We need this example. David is prone, like all of us, to emotional reasoning, but he also able to see the truth and point his heart in the right direction towards belief. We want to do a similar thing. We must evaluate our emotions, preach to ourselves, and respond to what is true.

When fear arises we want to slow down and ask questions about what we are feeling. We want to analyze the cause of our fear, the likelihood of it, and the truth behind it. What do I fear? Why do I fear this particular thing? Is this fear rooted in any observable data? We also want to challenge our fears with the knowledge of God. Even if some fears could be found to be reasonably grounded in reality we ought to ask if knowing God changes how we respond to that fear. Knowing God certainly changed how Meshach, Shadrach, and Abednego responded to a real threat in Daniel 3. Knowing God changed how Paul faced all kinds of persecution, hardship, and suffering in Philippians 4:11-13. Even if my fear is “justified,” I want to wrestle with how knowing God helps me to respond differently to even intense fears.

I want to preach the truth to myself as well. Just as David corrected his hasty response so we want to correct our emotional reasoning. What is true in this situation? What about this situation is just an emotional reaction and what about it has substantive fact to it? What does God’s Word have to say about this situation and how to navigate it?

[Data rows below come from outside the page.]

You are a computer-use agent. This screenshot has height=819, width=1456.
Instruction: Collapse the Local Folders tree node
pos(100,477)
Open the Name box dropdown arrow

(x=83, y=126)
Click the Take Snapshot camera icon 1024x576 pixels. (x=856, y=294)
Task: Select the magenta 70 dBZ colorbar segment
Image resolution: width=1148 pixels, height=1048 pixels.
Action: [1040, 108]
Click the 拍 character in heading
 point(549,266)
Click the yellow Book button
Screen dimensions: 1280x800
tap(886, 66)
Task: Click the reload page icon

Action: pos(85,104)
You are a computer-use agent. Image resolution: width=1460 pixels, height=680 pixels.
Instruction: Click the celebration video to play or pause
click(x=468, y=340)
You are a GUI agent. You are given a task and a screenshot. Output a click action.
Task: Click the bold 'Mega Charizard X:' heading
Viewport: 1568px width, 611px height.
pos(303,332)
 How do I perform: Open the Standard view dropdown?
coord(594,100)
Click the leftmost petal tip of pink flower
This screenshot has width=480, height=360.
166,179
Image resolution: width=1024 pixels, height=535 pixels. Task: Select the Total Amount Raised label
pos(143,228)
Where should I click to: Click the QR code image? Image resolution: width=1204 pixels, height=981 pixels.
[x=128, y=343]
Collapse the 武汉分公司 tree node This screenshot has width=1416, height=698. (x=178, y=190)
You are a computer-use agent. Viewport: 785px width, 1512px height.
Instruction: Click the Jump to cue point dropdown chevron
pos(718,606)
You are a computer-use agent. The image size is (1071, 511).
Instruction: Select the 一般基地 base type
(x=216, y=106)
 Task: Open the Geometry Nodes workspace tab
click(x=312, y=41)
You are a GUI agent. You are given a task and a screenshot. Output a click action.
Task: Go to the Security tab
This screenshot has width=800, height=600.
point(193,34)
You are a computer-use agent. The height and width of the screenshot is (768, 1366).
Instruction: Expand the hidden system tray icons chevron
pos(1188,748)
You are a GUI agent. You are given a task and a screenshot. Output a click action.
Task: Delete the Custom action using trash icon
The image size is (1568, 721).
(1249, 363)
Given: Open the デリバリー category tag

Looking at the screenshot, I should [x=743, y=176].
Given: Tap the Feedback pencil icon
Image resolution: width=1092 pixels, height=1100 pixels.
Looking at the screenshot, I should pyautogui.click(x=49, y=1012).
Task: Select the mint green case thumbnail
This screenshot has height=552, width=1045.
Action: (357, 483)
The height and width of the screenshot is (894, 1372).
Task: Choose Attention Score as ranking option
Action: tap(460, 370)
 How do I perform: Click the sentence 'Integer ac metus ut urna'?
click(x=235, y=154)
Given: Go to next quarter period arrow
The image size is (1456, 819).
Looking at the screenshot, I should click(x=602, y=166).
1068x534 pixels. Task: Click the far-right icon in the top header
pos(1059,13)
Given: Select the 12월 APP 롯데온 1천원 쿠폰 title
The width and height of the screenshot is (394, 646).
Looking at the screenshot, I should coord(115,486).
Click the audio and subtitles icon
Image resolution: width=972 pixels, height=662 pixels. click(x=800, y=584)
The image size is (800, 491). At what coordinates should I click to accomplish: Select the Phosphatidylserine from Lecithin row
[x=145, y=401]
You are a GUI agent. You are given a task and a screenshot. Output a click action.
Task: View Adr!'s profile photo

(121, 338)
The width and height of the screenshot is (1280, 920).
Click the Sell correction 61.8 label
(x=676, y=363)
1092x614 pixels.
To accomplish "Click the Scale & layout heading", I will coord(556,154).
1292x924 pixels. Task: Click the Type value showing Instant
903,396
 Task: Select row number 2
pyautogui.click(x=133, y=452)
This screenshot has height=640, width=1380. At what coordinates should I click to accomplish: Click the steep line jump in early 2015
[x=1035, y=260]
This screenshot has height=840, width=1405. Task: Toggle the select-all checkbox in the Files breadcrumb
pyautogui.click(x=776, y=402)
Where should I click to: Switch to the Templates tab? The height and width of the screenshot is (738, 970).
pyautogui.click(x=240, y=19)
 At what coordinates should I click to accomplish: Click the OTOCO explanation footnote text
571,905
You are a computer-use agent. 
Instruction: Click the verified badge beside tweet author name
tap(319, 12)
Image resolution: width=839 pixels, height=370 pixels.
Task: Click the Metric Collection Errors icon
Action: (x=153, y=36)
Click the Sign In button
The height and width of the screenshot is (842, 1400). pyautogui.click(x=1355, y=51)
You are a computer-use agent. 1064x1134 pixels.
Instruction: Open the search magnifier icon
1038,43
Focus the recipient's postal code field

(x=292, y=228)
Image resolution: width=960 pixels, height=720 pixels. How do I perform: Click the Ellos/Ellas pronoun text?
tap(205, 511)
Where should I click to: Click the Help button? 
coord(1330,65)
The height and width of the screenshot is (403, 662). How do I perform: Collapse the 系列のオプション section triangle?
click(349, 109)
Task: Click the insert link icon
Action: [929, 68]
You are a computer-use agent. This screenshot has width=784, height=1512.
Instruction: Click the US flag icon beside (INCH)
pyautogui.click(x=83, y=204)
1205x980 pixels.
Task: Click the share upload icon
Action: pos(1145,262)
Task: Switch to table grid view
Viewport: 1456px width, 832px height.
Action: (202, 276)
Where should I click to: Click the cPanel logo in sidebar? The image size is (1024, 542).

Lastly we want to respond to what is true not simply what we feel. God’s Word establishes what is true and so we ought to look to Scripture to help clarify how we respond. Our emotions do not establish reality, they do not change truth, they are not more powerful or supreme than God Himself. Therefore, we should respond to life based on who God is and what He says in His Word. Emotions are great gifts and useful to us, but they don’t define us or our world. God does, so respond to Him. So we may ask: what does God want me to do in this situation regardless of how I feel? How can I honor God in my response to this situation? How can I serve others in response to this situation? What does it look like to believe God more than my feelings in this situation?

Emotional reasoning is dangerous because our feelings are impacted by the curse of sin. We want to draw conclusions and respond to life based on the solid rock of God’s Word and character. We want our emotions to conform to God’s Word, instead of trying to make our world conform to our emotions.